◆ Work to be completed ◆
Pick out all lines with the word "three" from the records that follow.

◆ Extracted data ◆
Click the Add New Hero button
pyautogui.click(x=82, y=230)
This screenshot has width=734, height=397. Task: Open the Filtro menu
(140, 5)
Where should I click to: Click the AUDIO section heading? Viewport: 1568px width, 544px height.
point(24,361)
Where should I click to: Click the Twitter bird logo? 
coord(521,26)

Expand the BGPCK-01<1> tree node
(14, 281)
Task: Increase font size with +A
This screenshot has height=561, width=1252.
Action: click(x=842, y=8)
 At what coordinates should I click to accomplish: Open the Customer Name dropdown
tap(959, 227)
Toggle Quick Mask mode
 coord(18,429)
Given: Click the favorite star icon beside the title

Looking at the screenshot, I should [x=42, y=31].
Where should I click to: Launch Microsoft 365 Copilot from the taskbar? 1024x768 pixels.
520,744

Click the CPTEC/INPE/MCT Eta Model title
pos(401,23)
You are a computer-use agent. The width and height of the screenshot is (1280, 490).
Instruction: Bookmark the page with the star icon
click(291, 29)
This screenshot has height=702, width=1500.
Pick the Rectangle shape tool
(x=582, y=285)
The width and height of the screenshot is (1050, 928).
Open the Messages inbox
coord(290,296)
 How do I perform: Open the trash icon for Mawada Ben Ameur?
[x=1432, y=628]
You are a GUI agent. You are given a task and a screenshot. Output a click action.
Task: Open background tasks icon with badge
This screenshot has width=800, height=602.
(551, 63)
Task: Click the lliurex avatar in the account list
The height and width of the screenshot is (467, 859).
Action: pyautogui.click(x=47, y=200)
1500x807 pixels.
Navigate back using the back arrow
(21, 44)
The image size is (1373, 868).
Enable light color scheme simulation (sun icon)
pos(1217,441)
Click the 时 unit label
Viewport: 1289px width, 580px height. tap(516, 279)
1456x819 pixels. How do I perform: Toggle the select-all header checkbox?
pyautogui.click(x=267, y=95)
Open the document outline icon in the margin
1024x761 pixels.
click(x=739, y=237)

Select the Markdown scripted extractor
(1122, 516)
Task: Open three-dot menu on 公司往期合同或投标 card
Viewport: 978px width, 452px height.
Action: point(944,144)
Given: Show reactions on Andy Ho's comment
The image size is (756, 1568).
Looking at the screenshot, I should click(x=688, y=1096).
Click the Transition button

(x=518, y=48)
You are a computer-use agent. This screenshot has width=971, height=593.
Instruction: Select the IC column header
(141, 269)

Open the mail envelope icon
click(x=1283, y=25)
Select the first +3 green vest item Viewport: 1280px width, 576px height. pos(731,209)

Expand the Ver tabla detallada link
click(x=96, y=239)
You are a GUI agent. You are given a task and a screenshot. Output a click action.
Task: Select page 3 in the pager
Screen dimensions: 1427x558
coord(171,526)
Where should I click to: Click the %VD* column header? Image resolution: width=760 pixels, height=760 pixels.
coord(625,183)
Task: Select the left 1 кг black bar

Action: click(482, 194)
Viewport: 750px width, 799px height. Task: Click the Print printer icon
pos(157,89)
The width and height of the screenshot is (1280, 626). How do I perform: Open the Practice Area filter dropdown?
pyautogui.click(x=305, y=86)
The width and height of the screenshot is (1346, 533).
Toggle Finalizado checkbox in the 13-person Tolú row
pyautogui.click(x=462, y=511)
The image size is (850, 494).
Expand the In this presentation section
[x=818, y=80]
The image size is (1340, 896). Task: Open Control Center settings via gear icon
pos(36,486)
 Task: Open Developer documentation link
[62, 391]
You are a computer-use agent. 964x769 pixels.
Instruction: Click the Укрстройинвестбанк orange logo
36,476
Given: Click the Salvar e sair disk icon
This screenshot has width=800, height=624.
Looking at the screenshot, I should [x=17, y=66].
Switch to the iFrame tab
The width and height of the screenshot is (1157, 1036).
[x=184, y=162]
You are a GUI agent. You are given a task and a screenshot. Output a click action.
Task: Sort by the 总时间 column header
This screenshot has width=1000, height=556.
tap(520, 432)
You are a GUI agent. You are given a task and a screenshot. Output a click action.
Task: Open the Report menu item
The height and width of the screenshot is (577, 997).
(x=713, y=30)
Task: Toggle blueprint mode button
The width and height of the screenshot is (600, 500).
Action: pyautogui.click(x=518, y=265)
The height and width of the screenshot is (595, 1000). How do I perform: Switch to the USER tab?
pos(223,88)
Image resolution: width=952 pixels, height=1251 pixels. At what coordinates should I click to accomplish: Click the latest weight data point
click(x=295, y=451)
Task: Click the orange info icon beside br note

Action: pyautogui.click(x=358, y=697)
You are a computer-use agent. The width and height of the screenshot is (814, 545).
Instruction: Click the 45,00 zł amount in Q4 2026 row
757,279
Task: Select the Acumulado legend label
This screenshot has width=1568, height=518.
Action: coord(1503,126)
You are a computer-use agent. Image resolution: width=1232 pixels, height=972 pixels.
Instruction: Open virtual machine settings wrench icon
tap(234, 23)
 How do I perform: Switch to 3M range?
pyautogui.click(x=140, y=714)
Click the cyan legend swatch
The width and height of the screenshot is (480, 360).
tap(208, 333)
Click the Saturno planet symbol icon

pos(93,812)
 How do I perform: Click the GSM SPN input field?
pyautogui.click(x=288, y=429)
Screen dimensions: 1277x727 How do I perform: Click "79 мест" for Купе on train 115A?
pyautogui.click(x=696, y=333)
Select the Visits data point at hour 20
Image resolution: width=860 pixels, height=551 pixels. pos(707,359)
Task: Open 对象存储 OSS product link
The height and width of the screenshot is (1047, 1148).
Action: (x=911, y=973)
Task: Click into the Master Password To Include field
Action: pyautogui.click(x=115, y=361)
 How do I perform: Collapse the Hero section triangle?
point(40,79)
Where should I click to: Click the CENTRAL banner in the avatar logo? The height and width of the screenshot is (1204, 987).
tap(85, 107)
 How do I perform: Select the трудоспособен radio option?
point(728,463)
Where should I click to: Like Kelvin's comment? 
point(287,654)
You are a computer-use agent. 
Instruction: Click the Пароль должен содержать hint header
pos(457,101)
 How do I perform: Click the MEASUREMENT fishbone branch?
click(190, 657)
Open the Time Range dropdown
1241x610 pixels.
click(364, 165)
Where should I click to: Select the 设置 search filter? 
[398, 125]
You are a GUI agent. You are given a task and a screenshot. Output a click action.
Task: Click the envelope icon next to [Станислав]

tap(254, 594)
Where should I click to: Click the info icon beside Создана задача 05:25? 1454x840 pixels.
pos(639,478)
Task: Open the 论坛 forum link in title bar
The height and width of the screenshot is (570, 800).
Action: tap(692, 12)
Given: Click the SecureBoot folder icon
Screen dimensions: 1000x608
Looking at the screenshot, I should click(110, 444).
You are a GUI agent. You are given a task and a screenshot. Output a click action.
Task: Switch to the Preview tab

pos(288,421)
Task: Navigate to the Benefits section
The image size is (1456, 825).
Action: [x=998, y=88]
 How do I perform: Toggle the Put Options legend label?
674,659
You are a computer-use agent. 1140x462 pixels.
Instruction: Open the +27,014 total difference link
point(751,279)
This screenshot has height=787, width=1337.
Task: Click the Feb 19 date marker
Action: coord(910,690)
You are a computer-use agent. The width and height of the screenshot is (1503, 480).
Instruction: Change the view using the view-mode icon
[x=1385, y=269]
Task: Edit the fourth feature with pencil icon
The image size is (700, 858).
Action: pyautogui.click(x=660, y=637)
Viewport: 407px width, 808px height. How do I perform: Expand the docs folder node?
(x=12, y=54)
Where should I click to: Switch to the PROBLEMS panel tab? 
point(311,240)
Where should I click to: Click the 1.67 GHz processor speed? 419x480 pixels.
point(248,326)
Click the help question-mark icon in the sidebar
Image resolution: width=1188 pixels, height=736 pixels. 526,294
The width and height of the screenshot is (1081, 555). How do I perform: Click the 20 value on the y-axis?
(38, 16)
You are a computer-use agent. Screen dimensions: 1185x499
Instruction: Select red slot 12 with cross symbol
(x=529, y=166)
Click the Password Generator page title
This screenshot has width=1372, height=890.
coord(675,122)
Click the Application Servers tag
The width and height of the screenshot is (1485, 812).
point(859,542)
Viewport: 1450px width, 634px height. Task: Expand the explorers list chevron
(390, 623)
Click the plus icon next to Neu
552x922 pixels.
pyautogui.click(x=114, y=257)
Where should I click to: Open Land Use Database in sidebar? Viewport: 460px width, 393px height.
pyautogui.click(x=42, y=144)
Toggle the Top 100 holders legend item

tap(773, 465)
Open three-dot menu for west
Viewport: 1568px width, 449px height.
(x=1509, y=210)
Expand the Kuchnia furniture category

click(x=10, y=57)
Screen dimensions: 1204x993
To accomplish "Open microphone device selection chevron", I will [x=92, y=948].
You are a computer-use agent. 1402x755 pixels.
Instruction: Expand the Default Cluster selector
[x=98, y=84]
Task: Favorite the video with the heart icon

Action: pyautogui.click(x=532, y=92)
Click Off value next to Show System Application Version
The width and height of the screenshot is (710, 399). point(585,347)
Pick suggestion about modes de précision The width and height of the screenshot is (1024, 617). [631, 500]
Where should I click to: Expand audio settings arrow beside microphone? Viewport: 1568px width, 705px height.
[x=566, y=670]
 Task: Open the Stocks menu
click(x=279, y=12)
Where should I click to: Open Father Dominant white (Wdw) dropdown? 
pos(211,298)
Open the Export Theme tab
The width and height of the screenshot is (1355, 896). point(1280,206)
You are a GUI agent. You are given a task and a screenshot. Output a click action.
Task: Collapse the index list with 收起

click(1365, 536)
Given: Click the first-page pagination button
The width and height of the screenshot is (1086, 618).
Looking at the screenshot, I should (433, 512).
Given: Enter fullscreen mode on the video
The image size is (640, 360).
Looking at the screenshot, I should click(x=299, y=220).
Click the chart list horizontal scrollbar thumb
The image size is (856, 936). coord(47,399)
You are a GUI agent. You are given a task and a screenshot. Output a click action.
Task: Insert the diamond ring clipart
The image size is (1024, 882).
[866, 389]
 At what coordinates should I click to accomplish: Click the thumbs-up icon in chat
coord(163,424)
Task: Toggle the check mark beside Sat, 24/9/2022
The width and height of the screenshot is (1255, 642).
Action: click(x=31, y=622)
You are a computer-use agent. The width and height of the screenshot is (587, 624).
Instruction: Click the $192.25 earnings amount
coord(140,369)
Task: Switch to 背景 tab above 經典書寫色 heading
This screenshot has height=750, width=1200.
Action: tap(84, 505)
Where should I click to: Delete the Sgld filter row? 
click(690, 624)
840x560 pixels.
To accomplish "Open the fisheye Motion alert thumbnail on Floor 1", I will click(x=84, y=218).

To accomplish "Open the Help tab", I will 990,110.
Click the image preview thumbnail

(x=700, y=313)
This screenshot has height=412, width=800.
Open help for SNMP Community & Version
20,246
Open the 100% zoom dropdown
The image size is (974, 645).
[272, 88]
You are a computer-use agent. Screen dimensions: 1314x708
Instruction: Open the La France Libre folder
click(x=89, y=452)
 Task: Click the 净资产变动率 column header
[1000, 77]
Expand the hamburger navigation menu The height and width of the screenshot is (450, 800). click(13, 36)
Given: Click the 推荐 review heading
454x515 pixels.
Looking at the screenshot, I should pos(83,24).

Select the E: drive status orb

◆ Answer area ◆
Task: Open three-dot menu on 公司往期合同或投标 card
Open three-dot menu for west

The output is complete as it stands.